● THE PROBLEM
Give back the lines of the records exactly, starting at the first and ending at the one with "2026 (1478, 867)".

● PROVIDED DATA
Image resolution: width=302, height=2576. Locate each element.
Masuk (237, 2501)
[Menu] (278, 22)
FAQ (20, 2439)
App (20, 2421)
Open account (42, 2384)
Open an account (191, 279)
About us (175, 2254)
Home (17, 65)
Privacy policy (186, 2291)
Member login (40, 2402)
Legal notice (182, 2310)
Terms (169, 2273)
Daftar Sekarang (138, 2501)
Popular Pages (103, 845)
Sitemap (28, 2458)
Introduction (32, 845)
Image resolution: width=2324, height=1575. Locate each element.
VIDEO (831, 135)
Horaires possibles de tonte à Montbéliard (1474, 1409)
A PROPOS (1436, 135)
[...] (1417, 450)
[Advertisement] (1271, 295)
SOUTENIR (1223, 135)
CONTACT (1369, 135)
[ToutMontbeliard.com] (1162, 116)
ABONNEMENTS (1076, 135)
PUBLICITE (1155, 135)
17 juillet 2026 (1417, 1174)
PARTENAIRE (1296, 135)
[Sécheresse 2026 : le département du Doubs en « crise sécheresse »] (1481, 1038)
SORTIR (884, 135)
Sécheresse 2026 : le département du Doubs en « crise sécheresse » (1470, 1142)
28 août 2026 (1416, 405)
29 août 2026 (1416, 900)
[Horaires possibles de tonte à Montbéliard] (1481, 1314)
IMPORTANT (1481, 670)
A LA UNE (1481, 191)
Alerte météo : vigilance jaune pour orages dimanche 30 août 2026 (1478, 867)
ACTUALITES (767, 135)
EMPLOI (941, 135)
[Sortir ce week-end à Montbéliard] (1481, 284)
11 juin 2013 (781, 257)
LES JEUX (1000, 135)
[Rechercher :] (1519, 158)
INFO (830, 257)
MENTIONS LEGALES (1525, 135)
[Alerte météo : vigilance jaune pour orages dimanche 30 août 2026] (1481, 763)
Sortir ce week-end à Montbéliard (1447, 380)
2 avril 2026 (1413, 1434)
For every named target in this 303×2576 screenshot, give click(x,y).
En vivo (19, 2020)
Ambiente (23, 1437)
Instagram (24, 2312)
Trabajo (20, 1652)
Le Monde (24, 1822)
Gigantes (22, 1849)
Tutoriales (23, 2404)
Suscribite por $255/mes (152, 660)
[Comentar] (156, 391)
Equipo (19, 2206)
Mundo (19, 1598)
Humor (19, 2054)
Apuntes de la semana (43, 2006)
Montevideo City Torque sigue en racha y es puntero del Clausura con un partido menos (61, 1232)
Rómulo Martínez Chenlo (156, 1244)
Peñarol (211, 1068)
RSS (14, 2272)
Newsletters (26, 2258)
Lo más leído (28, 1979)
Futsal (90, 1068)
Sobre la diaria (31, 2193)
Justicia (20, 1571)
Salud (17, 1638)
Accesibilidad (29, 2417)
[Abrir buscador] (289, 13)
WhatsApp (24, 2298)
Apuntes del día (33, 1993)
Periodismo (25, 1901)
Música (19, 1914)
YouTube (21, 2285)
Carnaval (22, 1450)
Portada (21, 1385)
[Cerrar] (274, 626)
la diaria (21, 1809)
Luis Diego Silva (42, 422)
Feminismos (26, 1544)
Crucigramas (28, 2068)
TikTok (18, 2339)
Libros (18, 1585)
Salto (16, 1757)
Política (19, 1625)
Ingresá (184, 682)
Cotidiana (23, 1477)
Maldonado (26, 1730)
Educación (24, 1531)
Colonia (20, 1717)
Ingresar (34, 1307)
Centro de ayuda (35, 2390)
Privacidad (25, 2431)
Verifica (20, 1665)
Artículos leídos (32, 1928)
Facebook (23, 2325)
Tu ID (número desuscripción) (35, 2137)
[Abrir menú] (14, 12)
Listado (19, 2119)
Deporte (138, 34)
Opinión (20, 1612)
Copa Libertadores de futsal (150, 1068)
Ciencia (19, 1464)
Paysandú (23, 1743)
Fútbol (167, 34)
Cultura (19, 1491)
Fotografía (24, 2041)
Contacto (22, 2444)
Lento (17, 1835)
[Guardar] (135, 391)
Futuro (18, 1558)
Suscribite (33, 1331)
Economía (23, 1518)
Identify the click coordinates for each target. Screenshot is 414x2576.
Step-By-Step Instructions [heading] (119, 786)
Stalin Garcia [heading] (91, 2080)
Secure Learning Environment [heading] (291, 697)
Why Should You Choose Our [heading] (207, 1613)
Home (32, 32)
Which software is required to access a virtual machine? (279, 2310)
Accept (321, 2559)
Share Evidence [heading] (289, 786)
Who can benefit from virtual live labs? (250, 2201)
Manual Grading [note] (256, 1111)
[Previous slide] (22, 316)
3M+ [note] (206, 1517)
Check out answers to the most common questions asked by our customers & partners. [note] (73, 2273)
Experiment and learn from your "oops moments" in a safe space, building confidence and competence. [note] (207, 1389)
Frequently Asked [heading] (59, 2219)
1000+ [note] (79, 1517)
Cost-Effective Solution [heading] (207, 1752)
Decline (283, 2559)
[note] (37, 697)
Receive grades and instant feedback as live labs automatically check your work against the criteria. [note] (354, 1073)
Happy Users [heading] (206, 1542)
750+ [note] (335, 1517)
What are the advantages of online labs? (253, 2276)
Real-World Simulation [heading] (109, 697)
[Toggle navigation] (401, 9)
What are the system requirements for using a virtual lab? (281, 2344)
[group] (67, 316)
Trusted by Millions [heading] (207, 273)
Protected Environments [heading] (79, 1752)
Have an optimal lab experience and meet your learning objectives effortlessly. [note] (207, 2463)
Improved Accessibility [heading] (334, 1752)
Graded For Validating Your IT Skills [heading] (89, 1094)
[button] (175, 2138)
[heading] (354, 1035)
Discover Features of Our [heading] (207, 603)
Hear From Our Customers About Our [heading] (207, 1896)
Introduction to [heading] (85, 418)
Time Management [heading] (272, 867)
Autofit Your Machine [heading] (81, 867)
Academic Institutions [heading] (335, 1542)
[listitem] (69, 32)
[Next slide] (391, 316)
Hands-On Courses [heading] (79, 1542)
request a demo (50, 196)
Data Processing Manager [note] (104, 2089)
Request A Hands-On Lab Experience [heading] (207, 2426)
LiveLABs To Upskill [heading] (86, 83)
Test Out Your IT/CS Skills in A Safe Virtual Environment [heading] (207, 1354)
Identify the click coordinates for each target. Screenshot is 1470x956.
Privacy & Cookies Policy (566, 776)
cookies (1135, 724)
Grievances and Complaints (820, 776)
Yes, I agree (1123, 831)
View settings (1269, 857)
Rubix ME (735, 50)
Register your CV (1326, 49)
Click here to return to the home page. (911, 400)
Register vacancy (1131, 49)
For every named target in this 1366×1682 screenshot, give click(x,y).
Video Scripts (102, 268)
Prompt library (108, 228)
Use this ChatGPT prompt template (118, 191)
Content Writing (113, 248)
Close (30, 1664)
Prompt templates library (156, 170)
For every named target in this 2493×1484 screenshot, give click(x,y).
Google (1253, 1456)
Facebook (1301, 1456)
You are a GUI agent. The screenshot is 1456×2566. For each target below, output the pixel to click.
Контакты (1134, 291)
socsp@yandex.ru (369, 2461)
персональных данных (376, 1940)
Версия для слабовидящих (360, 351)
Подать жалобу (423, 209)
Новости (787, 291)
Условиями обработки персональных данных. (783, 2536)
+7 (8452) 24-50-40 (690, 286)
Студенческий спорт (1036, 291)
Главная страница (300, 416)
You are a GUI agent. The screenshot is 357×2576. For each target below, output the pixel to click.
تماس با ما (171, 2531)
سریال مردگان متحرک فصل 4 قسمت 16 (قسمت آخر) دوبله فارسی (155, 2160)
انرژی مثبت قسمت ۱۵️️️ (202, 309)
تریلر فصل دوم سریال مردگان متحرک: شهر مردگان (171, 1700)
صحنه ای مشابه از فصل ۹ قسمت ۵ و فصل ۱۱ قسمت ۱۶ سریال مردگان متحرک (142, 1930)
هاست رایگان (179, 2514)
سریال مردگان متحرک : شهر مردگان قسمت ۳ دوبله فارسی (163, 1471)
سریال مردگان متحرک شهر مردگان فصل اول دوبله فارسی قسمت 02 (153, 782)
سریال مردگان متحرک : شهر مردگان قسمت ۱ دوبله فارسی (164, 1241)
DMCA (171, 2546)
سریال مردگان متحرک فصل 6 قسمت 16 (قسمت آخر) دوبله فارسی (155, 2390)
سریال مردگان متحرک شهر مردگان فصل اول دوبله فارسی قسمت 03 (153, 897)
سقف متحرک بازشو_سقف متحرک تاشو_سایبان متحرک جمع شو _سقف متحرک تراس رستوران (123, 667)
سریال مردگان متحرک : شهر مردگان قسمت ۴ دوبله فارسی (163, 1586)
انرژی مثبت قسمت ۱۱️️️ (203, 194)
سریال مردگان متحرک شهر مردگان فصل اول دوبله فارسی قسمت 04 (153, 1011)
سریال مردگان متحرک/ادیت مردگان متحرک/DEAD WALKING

● WRITTEN ANSWER
Image resolution: width=302, height=2576. Locate each element.
Masuk (237, 2501)
[Menu] (278, 22)
FAQ (20, 2439)
App (20, 2421)
Open account (42, 2384)
Open an account (191, 279)
About us (175, 2254)
Home (17, 65)
Privacy policy (186, 2291)
Member login (40, 2402)
Legal notice (182, 2310)
Terms (169, 2273)
Daftar Sekarang (138, 2501)
Popular Pages (103, 845)
Sitemap (28, 2458)
Introduction (32, 845)
Image resolution: width=2324, height=1575. Locate each element.
VIDEO (831, 135)
Horaires possibles de tonte à Montbéliard (1474, 1409)
A PROPOS (1436, 135)
[...] (1417, 450)
[Advertisement] (1271, 295)
SOUTENIR (1223, 135)
CONTACT (1369, 135)
[ToutMontbeliard.com] (1162, 116)
ABONNEMENTS (1076, 135)
PUBLICITE (1155, 135)
17 juillet 2026 (1417, 1174)
PARTENAIRE (1296, 135)
[Sécheresse 2026 : le département du Doubs en « crise sécheresse »] (1481, 1038)
SORTIR (884, 135)
Sécheresse 2026 : le département du Doubs en « crise sécheresse » (1470, 1142)
28 août 2026 (1416, 405)
29 août 2026 (1416, 900)
[Horaires possibles de tonte à Montbéliard] (1481, 1314)
IMPORTANT (1481, 670)
A LA UNE (1481, 191)
Alerte météo : vigilance jaune pour orages dimanche 30 août 2026 (1478, 867)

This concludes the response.